United States v. Christie Indus., Inc., 465 F.2d 1002, 1006--07 (3d Cir. 1972).
Here there is no dispute that this court's April 27, 2009 order was valid and known to Michael Foods. The only issue is whether Michael Foods' conduct constitutes disobedience of the order. Plaintiff argues that Michael Foods' May 1, 2009 letters to Feesers (Contempt Hrg. Exs. P3, 4), make clear that it is attempting to extort an agreement from Feesers to acquiesce in the higher prices, and that Michael Foods' continued sales to Feesers through Dot Foods constitute tertiary discrimination in violation of the order. The court agrees.
Michael Foods disobeyed the court's injunction by requiring Feesers to accept the unlawfully higher prices as a condition of continued sales pending appeal. In its briefs, Michael Foods characterizes this action as an attempt to seek a stay pending appeal of this court's decision. Michael Foods' reasoning is specious. Its attorneys are well versed in the requirements of the Federal Rules of Civil Procedure. They were aware that the proper course of action would have been to seek a stay of the injunction pursuant to Fed. R. Civ. P. 62(c), which provides that an injunction may only be stayed "on terms for bond or other terms that secure the opposing party's rights." Instead, Michael Foods chose a path intended to circumvent this court's order and to continue its unlawful price discrimination by selling its products to Feesers at a higher price than Sodexho. These actions constituted contempt of the April 27, 2009 order.

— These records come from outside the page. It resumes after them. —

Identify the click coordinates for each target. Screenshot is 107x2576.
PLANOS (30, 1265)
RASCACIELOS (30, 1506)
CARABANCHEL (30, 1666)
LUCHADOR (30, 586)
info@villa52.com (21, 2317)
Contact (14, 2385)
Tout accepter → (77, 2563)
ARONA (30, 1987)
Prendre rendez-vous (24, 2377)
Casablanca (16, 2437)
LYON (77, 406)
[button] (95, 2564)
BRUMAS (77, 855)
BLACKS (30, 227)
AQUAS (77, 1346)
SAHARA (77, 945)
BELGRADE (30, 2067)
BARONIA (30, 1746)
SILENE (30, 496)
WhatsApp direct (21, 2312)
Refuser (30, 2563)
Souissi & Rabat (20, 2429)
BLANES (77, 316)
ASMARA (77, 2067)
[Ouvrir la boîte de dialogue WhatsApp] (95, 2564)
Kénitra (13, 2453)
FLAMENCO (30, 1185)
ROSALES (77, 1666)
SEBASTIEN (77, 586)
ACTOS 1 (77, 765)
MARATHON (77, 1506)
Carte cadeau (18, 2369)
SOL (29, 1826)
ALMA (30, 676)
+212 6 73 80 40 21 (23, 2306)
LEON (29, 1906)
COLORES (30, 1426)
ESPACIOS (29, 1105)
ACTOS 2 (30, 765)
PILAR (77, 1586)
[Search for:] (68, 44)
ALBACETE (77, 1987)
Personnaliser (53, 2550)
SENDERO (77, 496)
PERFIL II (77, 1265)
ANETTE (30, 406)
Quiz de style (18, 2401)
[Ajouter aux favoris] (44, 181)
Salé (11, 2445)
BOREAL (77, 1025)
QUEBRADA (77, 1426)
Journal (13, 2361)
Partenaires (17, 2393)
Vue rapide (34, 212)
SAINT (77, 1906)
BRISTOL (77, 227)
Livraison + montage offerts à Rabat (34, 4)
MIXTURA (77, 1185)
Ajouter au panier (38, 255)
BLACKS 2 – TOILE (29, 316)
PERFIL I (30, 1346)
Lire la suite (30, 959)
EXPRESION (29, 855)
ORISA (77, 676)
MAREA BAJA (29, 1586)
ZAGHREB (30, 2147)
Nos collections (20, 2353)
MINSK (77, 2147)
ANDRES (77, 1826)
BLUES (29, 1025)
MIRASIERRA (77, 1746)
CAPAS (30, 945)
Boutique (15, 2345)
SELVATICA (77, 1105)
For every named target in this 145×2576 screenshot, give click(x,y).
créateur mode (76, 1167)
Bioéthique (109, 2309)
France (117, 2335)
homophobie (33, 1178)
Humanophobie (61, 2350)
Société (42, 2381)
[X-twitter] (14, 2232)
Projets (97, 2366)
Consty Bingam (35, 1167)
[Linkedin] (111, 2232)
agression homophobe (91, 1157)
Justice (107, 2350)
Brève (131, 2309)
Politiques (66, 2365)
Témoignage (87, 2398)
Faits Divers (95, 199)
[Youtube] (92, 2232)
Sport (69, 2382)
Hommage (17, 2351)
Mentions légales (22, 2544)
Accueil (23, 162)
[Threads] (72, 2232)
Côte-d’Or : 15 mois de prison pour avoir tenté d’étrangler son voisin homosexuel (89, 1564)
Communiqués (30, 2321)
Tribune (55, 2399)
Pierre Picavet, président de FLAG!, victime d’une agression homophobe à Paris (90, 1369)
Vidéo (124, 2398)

Ultimately, Michael Foods terminated its direct sales to Feesers altogether after Feesers sought relief in this court. However, Michael Foods continues to violate the order through its ongoing sales to Feesers through third parties such as Dot Foods. Section 2(a) of the Robinson-Patman Act makes it unlawful "to discriminate in price between different purchasers of like grade and quality . . . where the effect of such discrimination may be substantially to lessen competition . . . with any person who either grants or knowingly receives the benefit of such discrimination, or with customers of either of them." 15 U.S.C. § 13(a). Thus, tertiary price discrimination, or a price disparity that lessens competition between the customers of a seller's customers, is also unlawful under the RobinsonPatman Act. See, e.g., Perkins v. Standard Oil Co. of Ca., 395 U.S. 642 (1969) (finding price discrimination where disparity impaired competition between the customers of the customers of the seller's favored and disfavored purchasers). In Perkins, the Supreme Court made clear that a seller cannot insulate itself from a charge of price discrimination simply by adding an additional link in the supply chain. Id. at 648.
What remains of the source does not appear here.